OPDRACHT> Neem alle rijen hieronder opnieuw over en vervang daarin "Instruction" door "Directive". Laat al het andere ongewijzigd.

* * * * * * * * *

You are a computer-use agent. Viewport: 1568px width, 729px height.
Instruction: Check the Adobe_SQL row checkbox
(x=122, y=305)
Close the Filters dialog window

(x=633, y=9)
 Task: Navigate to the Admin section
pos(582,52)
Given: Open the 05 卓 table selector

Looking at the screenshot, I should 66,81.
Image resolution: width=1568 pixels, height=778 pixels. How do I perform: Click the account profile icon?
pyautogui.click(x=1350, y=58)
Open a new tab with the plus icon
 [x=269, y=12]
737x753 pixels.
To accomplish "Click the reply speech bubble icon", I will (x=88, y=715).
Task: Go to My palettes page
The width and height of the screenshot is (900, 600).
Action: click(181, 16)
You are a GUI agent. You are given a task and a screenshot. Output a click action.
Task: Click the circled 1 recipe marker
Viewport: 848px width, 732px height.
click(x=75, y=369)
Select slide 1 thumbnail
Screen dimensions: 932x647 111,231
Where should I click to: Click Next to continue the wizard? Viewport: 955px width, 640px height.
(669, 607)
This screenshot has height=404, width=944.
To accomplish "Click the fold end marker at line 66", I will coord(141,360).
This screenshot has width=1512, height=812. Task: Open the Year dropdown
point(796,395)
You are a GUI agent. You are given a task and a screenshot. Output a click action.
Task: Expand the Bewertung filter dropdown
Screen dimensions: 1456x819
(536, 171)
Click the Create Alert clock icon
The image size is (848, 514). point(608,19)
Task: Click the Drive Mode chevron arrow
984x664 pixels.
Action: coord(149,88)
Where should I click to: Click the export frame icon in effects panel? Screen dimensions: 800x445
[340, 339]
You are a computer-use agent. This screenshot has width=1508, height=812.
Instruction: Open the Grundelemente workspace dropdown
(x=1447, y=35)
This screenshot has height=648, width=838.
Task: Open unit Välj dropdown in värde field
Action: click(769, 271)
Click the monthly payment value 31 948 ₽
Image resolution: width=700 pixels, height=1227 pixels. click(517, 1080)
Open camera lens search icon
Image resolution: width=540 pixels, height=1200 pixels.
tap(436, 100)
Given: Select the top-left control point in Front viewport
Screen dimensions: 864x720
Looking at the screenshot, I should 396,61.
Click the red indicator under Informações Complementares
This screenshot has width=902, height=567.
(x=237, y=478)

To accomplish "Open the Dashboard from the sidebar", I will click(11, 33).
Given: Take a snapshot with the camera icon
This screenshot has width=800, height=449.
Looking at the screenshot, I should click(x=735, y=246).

* * * * * * * * *

UITKOMST>
You are a computer-use agent. Viewport: 1568px width, 729px height.
Directive: Check the Adobe_SQL row checkbox
(x=122, y=305)
Close the Filters dialog window

(x=633, y=9)
 Task: Navigate to the Admin section
pos(582,52)
Given: Open the 05 卓 table selector

Looking at the screenshot, I should 66,81.
Image resolution: width=1568 pixels, height=778 pixels. How do I perform: Click the account profile icon?
pyautogui.click(x=1350, y=58)
Open a new tab with the plus icon
 [x=269, y=12]
737x753 pixels.
To accomplish "Click the reply speech bubble icon", I will (x=88, y=715).
Task: Go to My palettes page
The width and height of the screenshot is (900, 600).
Action: click(181, 16)
You are a GUI agent. You are given a task and a screenshot. Output a click action.
Task: Click the circled 1 recipe marker
Viewport: 848px width, 732px height.
click(x=75, y=369)
Select slide 1 thumbnail
Screen dimensions: 932x647 111,231
Where should I click to: Click Next to continue the wizard? Viewport: 955px width, 640px height.
(669, 607)
This screenshot has height=404, width=944.
To accomplish "Click the fold end marker at line 66", I will coord(141,360).
This screenshot has width=1512, height=812. Task: Open the Year dropdown
point(796,395)
You are a GUI agent. You are given a task and a screenshot. Output a click action.
Task: Expand the Bewertung filter dropdown
Screen dimensions: 1456x819
(536, 171)
Click the Create Alert clock icon
The image size is (848, 514). point(608,19)
Task: Click the Drive Mode chevron arrow
984x664 pixels.
Action: coord(149,88)
Where should I click to: Click the export frame icon in effects panel? Screen dimensions: 800x445
[340, 339]
You are a computer-use agent. This screenshot has width=1508, height=812.
Directive: Open the Grundelemente workspace dropdown
(x=1447, y=35)
This screenshot has height=648, width=838.
Task: Open unit Välj dropdown in värde field
Action: click(769, 271)
Click the monthly payment value 31 948 ₽
Image resolution: width=700 pixels, height=1227 pixels. click(517, 1080)
Open camera lens search icon
Image resolution: width=540 pixels, height=1200 pixels.
tap(436, 100)
Given: Select the top-left control point in Front viewport
Screen dimensions: 864x720
Looking at the screenshot, I should 396,61.
Click the red indicator under Informações Complementares
This screenshot has width=902, height=567.
(x=237, y=478)

To accomplish "Open the Dashboard from the sidebar", I will click(11, 33).
Given: Take a snapshot with the camera icon
This screenshot has width=800, height=449.
Looking at the screenshot, I should click(x=735, y=246).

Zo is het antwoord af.